What Is the Concept of the Zero Trust Model?
The Zero Trust approach is based on three basic principles:
- Verify explicitly (Trust nothing)
- Grant least privileged access
- Assume a breach
In the Zero Trust model, every access request needs to be authenticated, authorized, and encrypted
before it can be granted. Identity authentication and authorization are based on all available data
points, which include such things as user identity, data classification, location, and health of the
device and application. No matter if the user connects from the office space, home office, or a
coffee shop – the approach remains the same: always verify, grant least privileged access, and
assume that a breach can happen at any time. Strong security policies are at the core of Zero Trust.
They enable security teams to secure the workforce (no matter where the employees connect from)

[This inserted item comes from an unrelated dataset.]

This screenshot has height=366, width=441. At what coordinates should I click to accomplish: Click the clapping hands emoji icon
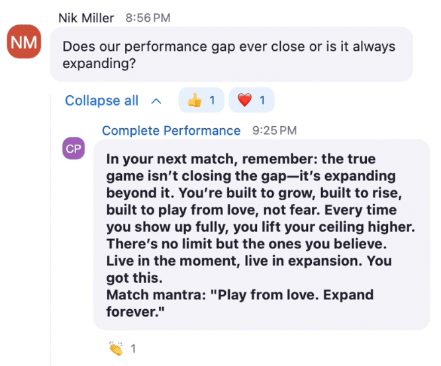pos(116,349)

while maintaining productivity.
Why Do We Need Zero Trust?
The Zero Trust model was created in 2010 by John Kindervag, at the time a principal analyst at
Forrester Research Inc, but the idea was being discussed even before that. In 2003, the issue came
up that cybersecurity teams were not really validating what they should be validating, and users
within the company network were being given special, undue privileges. The three fundamental pillars
of verifying devices and user identity were then established. As a result, applications replaced
networks in the center of cybersecurity.
‘Never Trust, Always Verify’
Traditionally, cybersecurity was based on tools such as a VPN. Whenever someone wanted to connect to
a virtual private network, they had to sign in. Most companies still use VPNs as a standard, some
adding an extra security layer by validating the device used to connect.
However, once the user has signed in, there is no further verification and, therefore, no more
layers of control. So, if a criminal manages to infiltrate into the VPN, they can compromise company
Apart from securing network perimeters and validating devices used to log in, cybersecurity must
consider and address many other aspects of online user activity. For example, should employees only
be able to view CRM records, or should they be able to edit them as well? Should the latter only be
possible with a company device? Any action can and should be permitted only when certain criteria
are recognized as fulfilled. That is the basis of Zero Trust.